_REQUIREMENT_: Turn the part of the data that starts at the line containing "How do I perform: Click" and runs through the end of the data into a Markdown table with the columns "Row" and "Line". Number each line, skip blank lines, and leave the pictures out.

(Data for locating words and elements)
----------------

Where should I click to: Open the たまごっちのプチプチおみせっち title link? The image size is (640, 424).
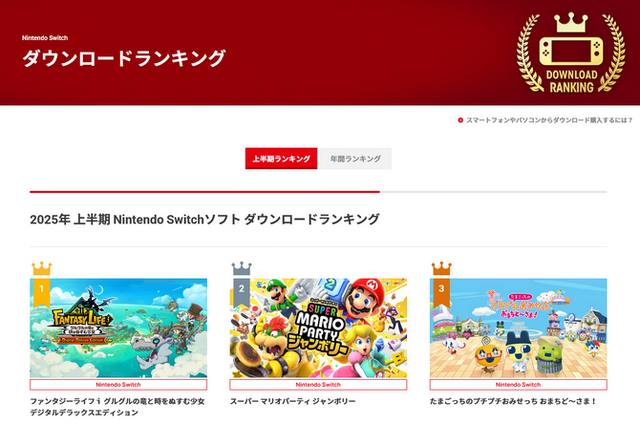511,401
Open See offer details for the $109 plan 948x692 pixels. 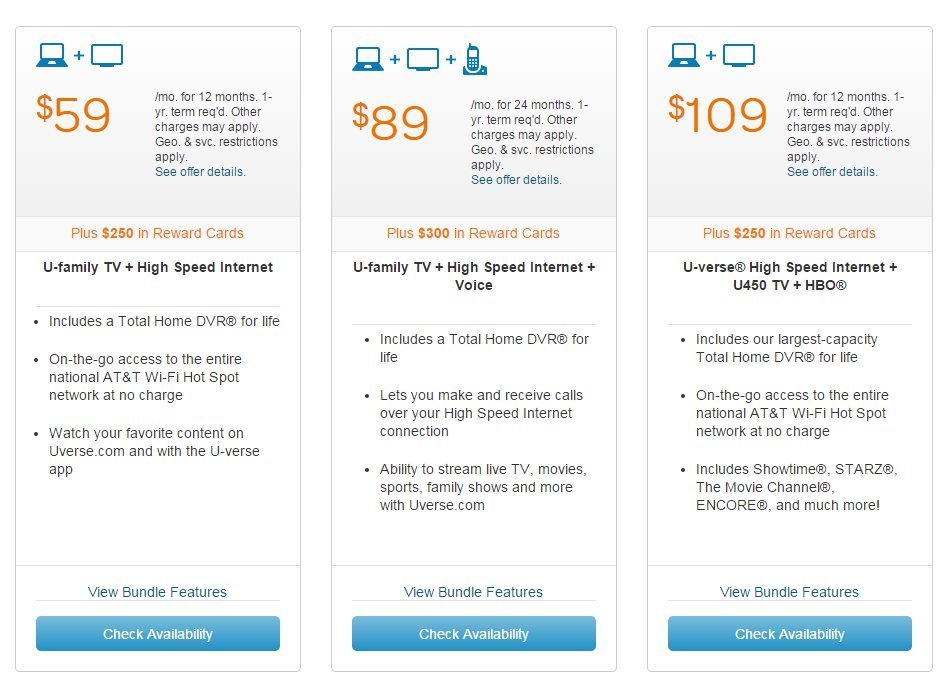(832, 172)
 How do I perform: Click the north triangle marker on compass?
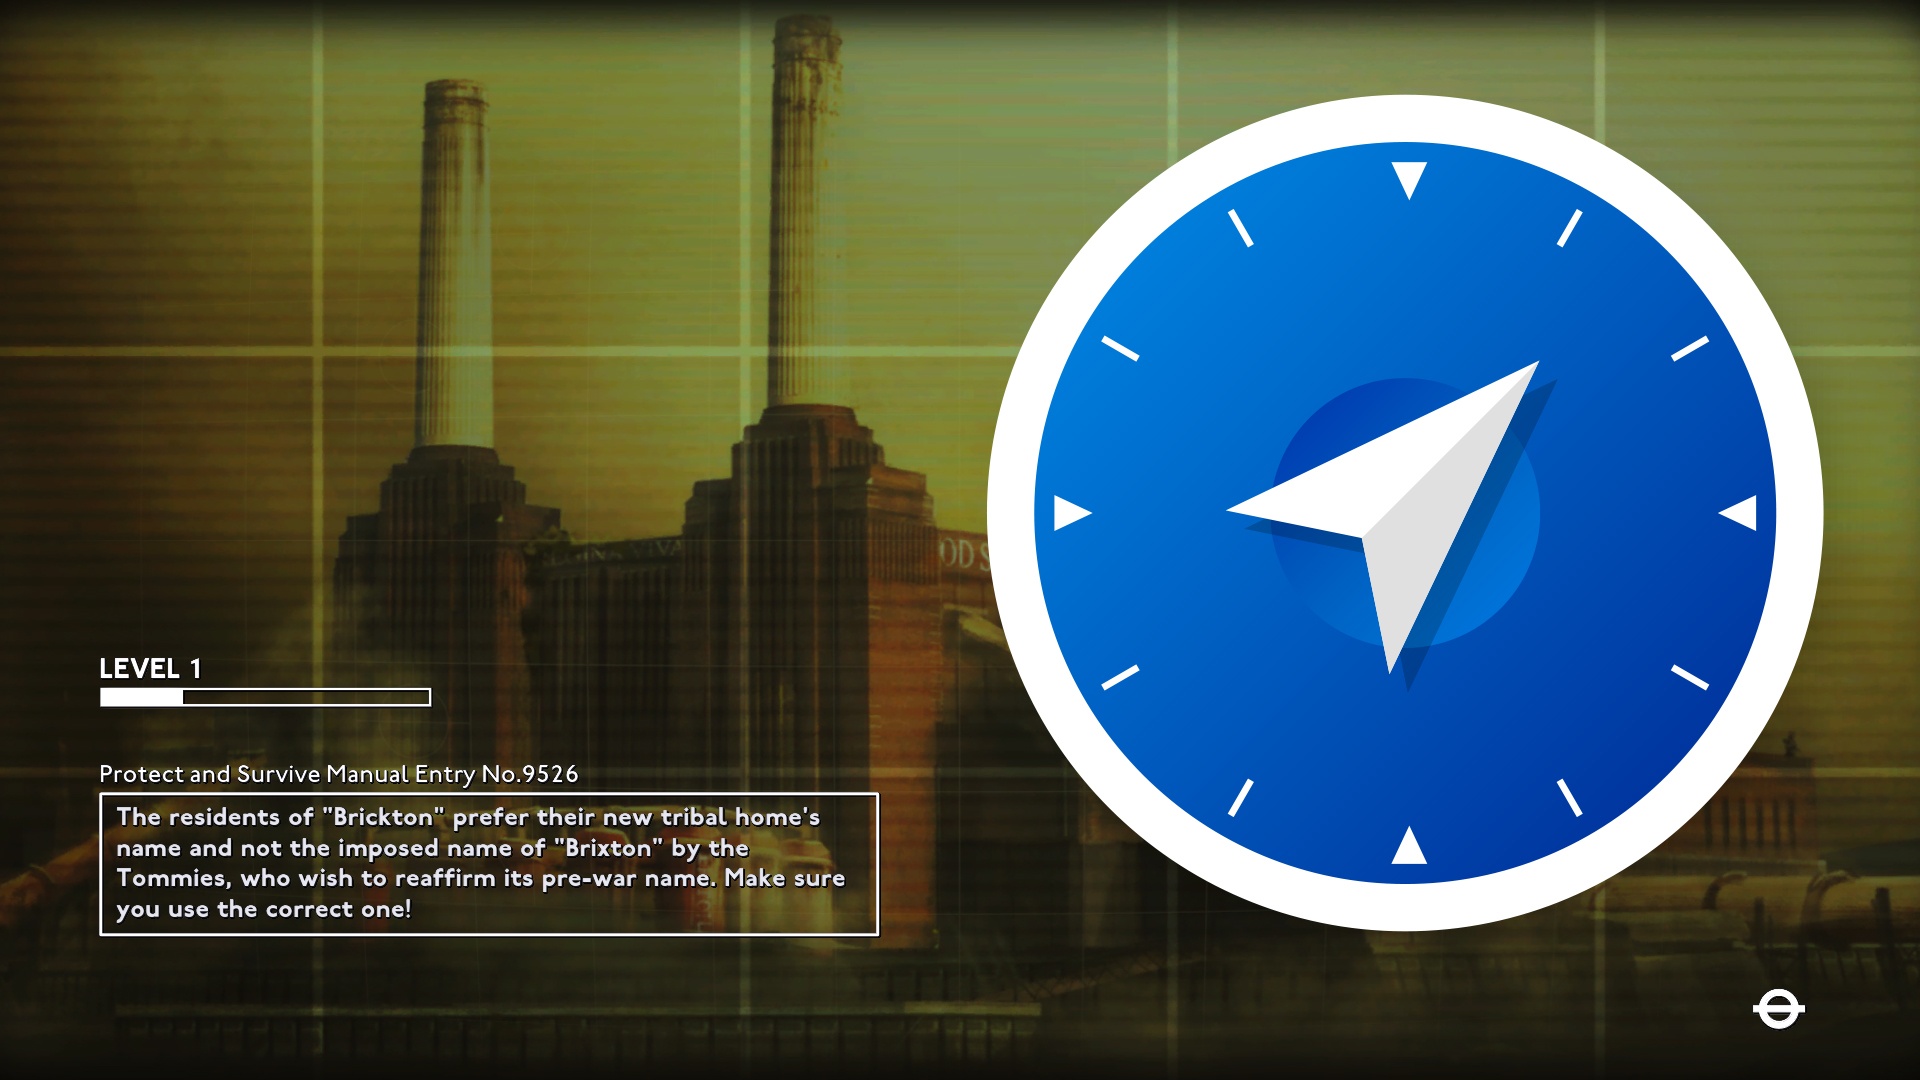[x=1408, y=178]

----------------

_PROBLEM SOLUTION_:
| Row | Line |
|---|---|
| 1 |  How do I perform: Click the north triangle marker on compass? |
| 2 | [x=1408, y=178] |